§ **What is being asked**: Write out each line of the listing below exactly as it appears, leaving the pictures out of your answer.

§ **Data for this exercise**:
• • • • •

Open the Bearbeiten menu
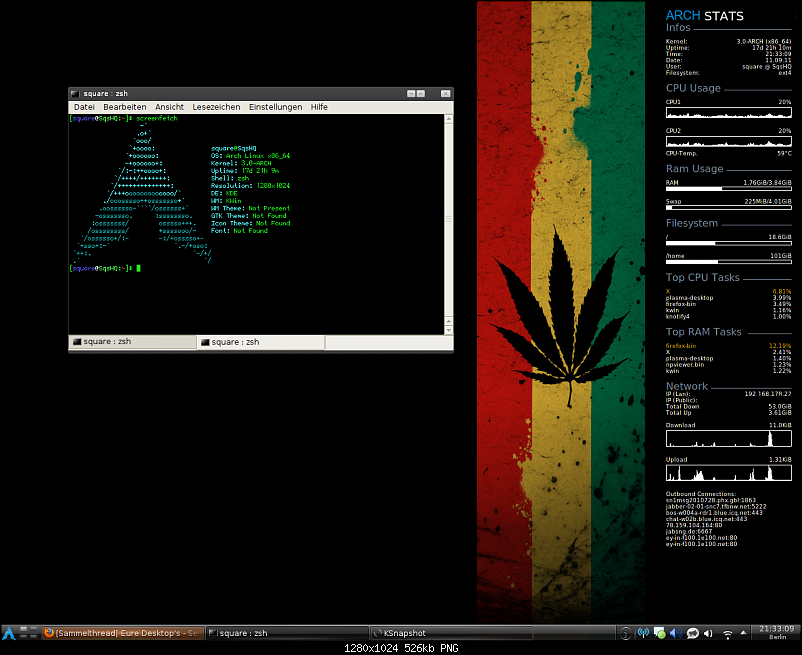This screenshot has width=802, height=655. (x=125, y=107)
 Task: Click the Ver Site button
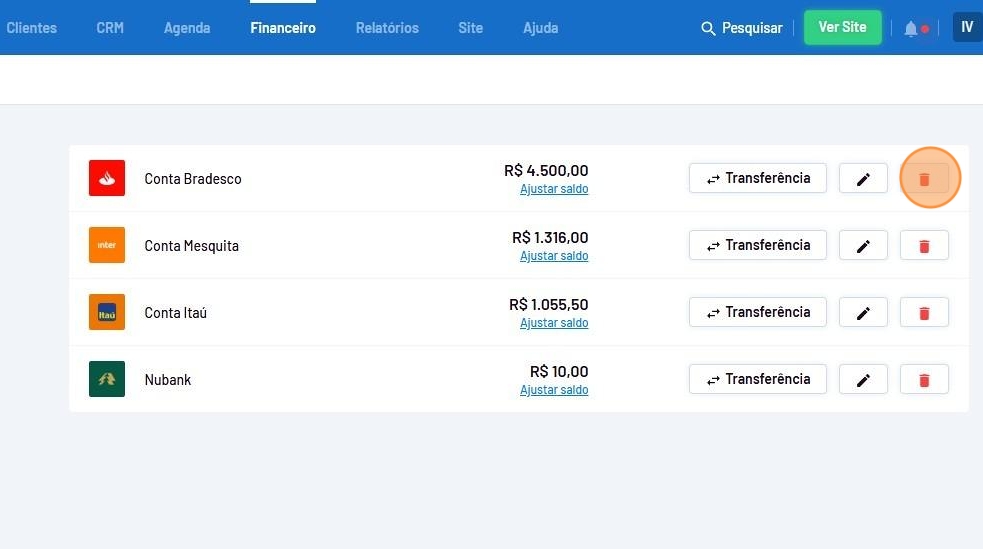tap(842, 27)
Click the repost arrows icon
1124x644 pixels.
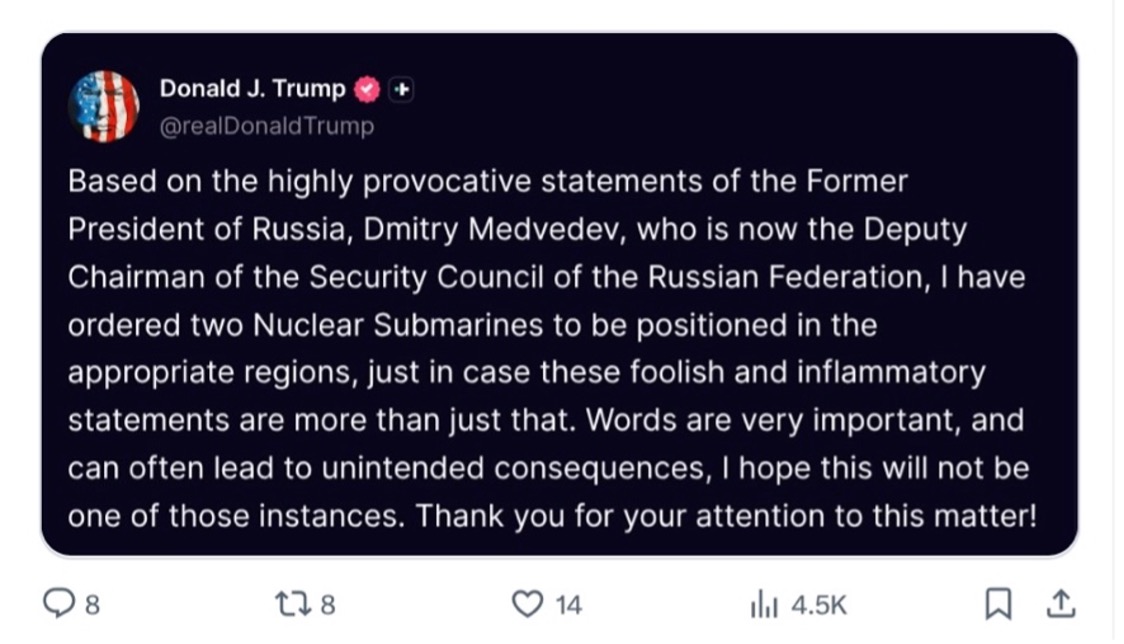coord(292,603)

• • • • •

§ **Worked solution**:
Open the Bearbeiten menu
This screenshot has width=802, height=655. (x=125, y=107)
 Task: Click the Ver Site button
tap(842, 27)
Click the repost arrows icon
1124x644 pixels.
coord(292,603)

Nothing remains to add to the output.